▶ [記述課題] プロテスタントの教義の特徴を述べた本文抜粋を、最後の文の後から書き継いでください。

▶ [本文抜粋]
——

概要
プロテスタントとは、16世紀後半にマルティン・ルターが主導したいわゆる『宗教改革』によってカトリック教会(または西方教会)から分離し、特に(広義の)福音主義を理念とするキリスト教諸派の総称である。プロテスタントの呼び名はカトリックに対する抗議者 protestantと呼ばれたことに由来する。日本ではローマ・カトリック(旧教)に対し、「新教」(しんきょう)ともいう。
教義の特徴
ルターがカトリックに反対するに至った思想は、大雑把にいえば「何が善で何が悪かは神のみが審判できるのであって、人間が神と同じレベルで善悪を判断するのは不可能である」というものである。カトリック・正教会の教義では、キリストの弟子筋はキリストの権威を一部受け継いで代理できるとしており(秘跡)、信徒は教会で司祭に対して懺悔し罪を償えば教会が天国に行けるよう取り計らうとしていた。それがピークに達したのが16世紀の贖宥状(免罪符)の販売である。ルターは贖宥状のあまりの濫発ぶりに、キリストの代理としてもやりすぎではないかと疑問視し、最終的には「一介の人間に過ぎない聖職者は、神が定める罪と罰を勝手に変えて代行するような権威はない」と全面否定してカトリックと対立した。
上述の思想をベースとして、カトリック・正教会とは下記のような点が異なる。
- 聖職者の「キリストの代理人」としての権威を認めず、聖職者やそのヒエラルキーも原則持たず、信徒は誰でも祭司であるとする(万人祭司)。各教会の管理者である牧師は聖書に詳しい教師程度の扱いになっている。また牧師は一般信徒と同じように結婚できる。(主に「キリスト者の自由」による説明)
- 司祭の「キリストに代わって罪を償わせる権威」を認めていないので、懺悔に対する許しの秘跡が存在しない。このためプロテスタント系の教会には、カトリックのような懺悔室は通常ない。このほか、司祭が病気を癒すという病者の塗油や、司祭(教会)による堅信、婚姻の秘跡も認めない。(主に「教会のバビロニア捕囚」による説明)

——

▶ [コレクションから抜粋したリスト]

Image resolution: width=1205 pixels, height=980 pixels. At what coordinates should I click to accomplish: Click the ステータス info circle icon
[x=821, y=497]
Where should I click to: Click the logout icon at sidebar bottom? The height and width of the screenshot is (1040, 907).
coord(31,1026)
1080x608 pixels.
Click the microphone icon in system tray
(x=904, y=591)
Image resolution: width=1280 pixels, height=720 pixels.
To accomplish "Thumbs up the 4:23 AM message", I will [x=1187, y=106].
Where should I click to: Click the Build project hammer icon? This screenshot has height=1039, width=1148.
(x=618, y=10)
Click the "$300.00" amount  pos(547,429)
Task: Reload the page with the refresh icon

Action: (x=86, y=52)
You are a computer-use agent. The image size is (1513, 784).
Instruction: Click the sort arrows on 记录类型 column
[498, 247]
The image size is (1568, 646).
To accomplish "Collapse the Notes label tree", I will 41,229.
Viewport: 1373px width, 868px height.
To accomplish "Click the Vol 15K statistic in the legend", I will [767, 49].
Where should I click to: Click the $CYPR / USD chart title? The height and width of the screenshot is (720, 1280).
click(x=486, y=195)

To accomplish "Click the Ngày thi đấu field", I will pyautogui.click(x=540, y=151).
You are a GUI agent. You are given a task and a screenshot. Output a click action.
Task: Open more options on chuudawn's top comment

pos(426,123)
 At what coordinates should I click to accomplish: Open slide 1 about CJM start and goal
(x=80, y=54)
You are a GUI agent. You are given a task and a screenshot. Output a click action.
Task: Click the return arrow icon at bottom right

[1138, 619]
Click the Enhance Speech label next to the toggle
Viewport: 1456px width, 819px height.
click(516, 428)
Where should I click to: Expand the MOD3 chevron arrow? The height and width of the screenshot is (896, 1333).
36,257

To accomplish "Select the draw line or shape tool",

——

▶ [出力結果]
- 人間は善悪を完全に判定することはできないので、善行を積むことが神への忠実さを示すと考えない。神に忠実かどうかは神や聖書を信じているかだけ根拠とする(信仰義認)。このため聖書原理主義(福音主義)の傾向が強い。たとえばバチカンは進化論について「神が人間を作った手段が進化である可能性がある」として神学上の仮説として認めているのに対して、プロテスタント(特に福音派)は聖書の記述は一字一句正しいとしてこれを認めない人が多い。逆にカトリックは福音派のID論を「宇宙人が人間を作ったと置き換えても成立する論理」として認めていない。
こういった教義の違いから、カトリックや正教会とは用語が細かく違っている。たとえば、カトリックの司祭への呼びかけは「神父」だが、牧師への呼びかけは「先生」である。讃美歌はプロテスタント特有の呼称であり、カトリックでは「聖歌集」と呼ぶ。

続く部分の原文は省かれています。